◆ WHAT TO DO ◆
A. Answer these questions using the text on building a search index, one answer per line, marked (i), (ii), (iii):
(i) Which form of Unicode normalization is typically applied?
(ii) What is a trie particularly useful for?
(iii) What does the vocabulary consist of?
B. Translate this sentence from the text on building a search index into Spanish: "Without normalization, equivalent words may be indexed separately."
C. List every possible transformation that the text on building a search index names for tokenization.

This process is usually called document parsing.

Step 2: Unicode Normalization

Before indexing:

José

and:

José

must become consistent.

Apply:

Unicode normalization

typically NFC.

Pipeline:

Raw Text
   ↓
Unicode Normalize
   ↓
Canonical Text

Without normalization, equivalent words may be indexed separately.

Step 3: Tokenization

Convert text into tokens.

Input:

String algorithms are useful.

Output:

string
algorithms
are
useful

Possible transformations:

Lowercasing
Stemming
Stop-word removal
Number normalization

Example:

Running
Runs
Runner

may become:

run

depending on the indexing policy.

Step 4: Building the Dictionary

The vocabulary consists of all unique terms.

Example:

algorithm
search
string
tree
graph

The dictionary supports:

Lookup
Prefix search
Statistics

Common implementations:

Structure	Purpose
Hash table	Fast lookup
Sorted array	Range queries
Trie	Prefix search

A trie is particularly useful for autocomplete.

◆ RECORDED INFORMATION ◆

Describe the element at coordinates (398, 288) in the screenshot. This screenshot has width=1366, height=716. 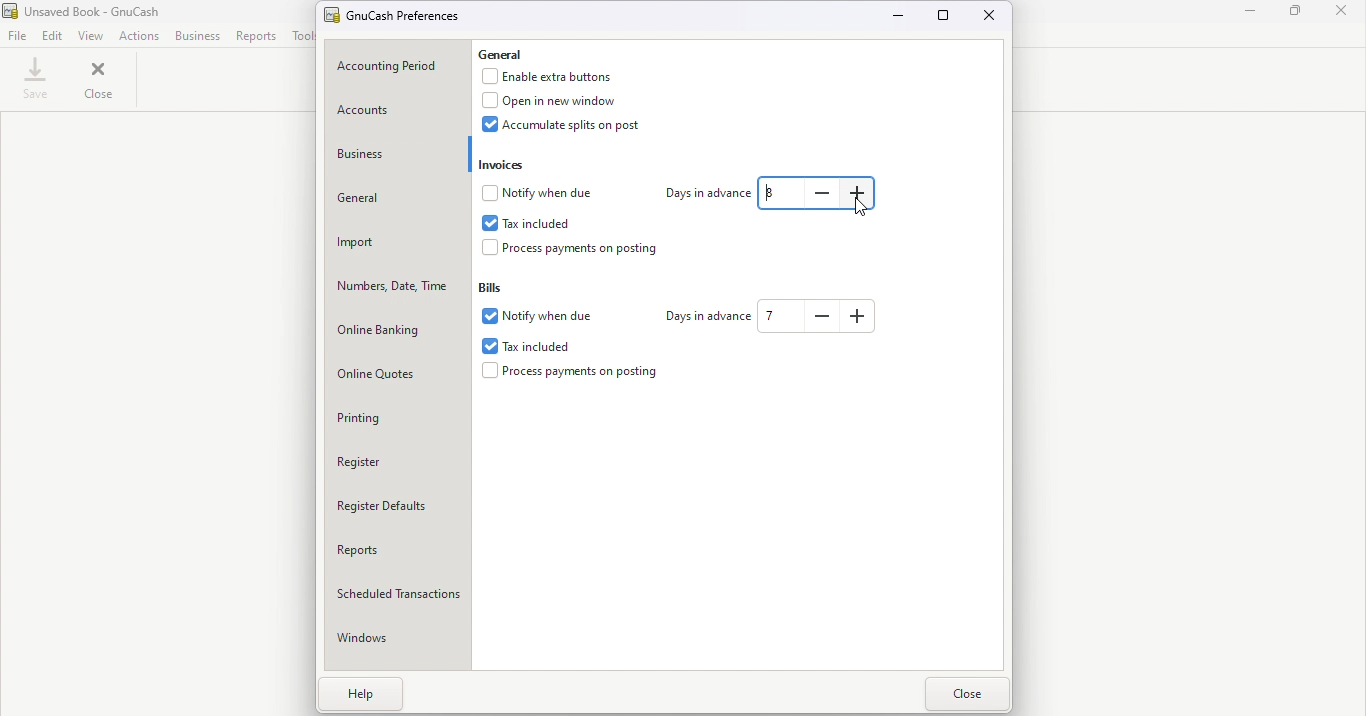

◆ ANSWERS TO THE TASKS ◆
A.
(i) NFC
(ii) Autocomplete
(iii) All unique terms

B. Sin normalización, las palabras equivalentes pueden indexarse por separado.

C.
Lowercasing
Stemming
Stop-word removal
Number normalization